HBO’s Watchmen is set 30 years after the events of Dave Gibbons and Alan Moore’s original comics series, meaning that most of the story’s original heroes and villains are long since dead, inactive, or in Doctor Manhattan’s case, hanging out off-planet away from humanity. But Watchmen’s world is one that’s been fundamentally changed by the legacies of both generations of the Minutemen.
Rorschach is one of the most obvious and striking examples of HBO’s Watchmen continuing the story of an original character by taking their identity and recontextualizing it in a new, distinct narrative. Walter Joseph Kovacs the man is dead, but Rorschach the idea lives on in the form of the Seventh Kavalry, a white terrorist organization operating out of Tulsa, Oklahoma, whose vicious attacks on the city’s black population prompt the government to allow the police department to begin hiding their identities.
While the 7K proudly wear Rorschach masks, their ideology is somewhat different than Kovacs’ in that their moral absolutism is defined by an explicitly racist worldview and a desire for ethnic cleaning. At one point in the series’ first episode, members of the 7K share a video warning the police that they’ll be coming for them, and the entire production borrows heavily from Rorschach’s speech in Watchmen’s first issue. It’s a chilling, frightening moment that makes you understand what the Tulsa PD’s up against, but it also illustrates how Rorschach’s come to mean something somewhat different in society.
As intentionally disturbing as a character as the original Rorschach was, he’s gone on to become a fan favorite, which Watchmen’s creative team knew could potentially be a point of consternation when the series begins airing this fall. But at this year’s New York Comic Con panel for the show, artist and Watchmen co-creator Dave Gibbons explained that when he first had a chance to read Damon Lindelof’s scripts, he completely understood why Rorschach as a concept was being introduced this way:
“Rorschach is a very interesting character, you know? Obviously, Alan [Moore] very much came up with Rorschach and wrote all the words that came from his mouth, and I think there’s a dreadful appeal to characters like Rorschach in that you can’t possibly agree with them.
But they’re so definite, and so consistent, and so hypnotically sure of what they’re doing that they’re quite arresting. And I can quite see that Rorschach would be a kind of role model for people with unpleasant views in this future.”
It’s easy to grasp why most comics creators, and the studios making big-budget productions based on the creators’ works, are hesitant to wholly embrace the idea that their characters, in any way, speak to the negative elements of society. The assumption is that acknowledging that fact could be perceived as an endorsement of bad behavior on the show’s behalf. But we’ve seen more than a number of examples of people—often police officers—taking the wrong message from things like comic books and co-opting the imagery associated with certain characters in order to send chilling, dangerous messages.

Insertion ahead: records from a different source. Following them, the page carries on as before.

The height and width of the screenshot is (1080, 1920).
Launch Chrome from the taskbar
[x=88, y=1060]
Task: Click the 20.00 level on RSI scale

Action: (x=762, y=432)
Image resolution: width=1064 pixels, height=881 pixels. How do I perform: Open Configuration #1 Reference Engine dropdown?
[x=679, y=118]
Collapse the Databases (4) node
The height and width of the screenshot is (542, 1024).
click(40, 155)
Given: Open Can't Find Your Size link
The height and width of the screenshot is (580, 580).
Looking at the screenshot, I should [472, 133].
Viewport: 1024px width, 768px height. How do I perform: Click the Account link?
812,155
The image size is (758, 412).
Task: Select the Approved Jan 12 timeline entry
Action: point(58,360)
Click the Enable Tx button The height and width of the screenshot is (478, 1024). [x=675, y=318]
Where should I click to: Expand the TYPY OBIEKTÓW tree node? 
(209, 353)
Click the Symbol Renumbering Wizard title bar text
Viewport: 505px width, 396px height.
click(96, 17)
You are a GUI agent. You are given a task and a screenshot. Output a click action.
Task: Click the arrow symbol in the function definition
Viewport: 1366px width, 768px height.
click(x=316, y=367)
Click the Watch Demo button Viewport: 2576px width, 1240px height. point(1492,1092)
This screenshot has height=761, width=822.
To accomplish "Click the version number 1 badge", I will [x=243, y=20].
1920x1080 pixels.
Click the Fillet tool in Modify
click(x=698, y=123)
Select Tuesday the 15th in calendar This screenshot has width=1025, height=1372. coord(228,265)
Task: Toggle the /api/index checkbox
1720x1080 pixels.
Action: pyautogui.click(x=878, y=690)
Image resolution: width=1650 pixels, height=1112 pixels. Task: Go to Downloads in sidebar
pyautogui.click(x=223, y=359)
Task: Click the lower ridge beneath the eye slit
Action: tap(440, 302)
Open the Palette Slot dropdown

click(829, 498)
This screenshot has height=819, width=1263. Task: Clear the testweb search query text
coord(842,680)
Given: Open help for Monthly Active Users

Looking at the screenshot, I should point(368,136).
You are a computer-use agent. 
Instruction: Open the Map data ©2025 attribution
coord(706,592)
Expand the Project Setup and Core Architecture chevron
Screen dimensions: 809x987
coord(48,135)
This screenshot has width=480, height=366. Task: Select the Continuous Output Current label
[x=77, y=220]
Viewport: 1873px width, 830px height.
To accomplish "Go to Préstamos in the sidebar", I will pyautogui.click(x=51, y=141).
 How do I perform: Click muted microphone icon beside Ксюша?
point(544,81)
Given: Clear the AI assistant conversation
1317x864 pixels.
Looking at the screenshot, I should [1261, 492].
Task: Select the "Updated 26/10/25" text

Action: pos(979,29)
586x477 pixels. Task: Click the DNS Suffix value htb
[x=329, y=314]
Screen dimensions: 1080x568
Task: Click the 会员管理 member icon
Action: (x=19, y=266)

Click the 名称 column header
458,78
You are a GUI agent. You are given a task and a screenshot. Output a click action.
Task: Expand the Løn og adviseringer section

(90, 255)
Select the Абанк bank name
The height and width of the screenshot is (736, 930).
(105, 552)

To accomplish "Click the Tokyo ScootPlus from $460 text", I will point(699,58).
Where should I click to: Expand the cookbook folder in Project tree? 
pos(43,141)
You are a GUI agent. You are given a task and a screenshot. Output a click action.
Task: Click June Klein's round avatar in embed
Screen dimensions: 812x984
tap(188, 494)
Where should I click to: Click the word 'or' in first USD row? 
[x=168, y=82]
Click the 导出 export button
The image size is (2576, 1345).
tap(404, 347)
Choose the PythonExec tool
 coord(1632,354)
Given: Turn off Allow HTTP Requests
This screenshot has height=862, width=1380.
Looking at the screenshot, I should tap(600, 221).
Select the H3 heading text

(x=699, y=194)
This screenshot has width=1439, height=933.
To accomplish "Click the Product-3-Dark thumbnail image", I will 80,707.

The fact that Gibbons immediately grasped when Watchmen’s trying to do with his creation speaks to the show’s ability to put its money where its mouth is, and actually game out the future of this universe in a way that reflects the realities of our society. Whether the show can manage to maintain that solid grasp on its story and be entertaining all throughout, though, remains to be seen.
Watchmen premieres on HBO on October 20.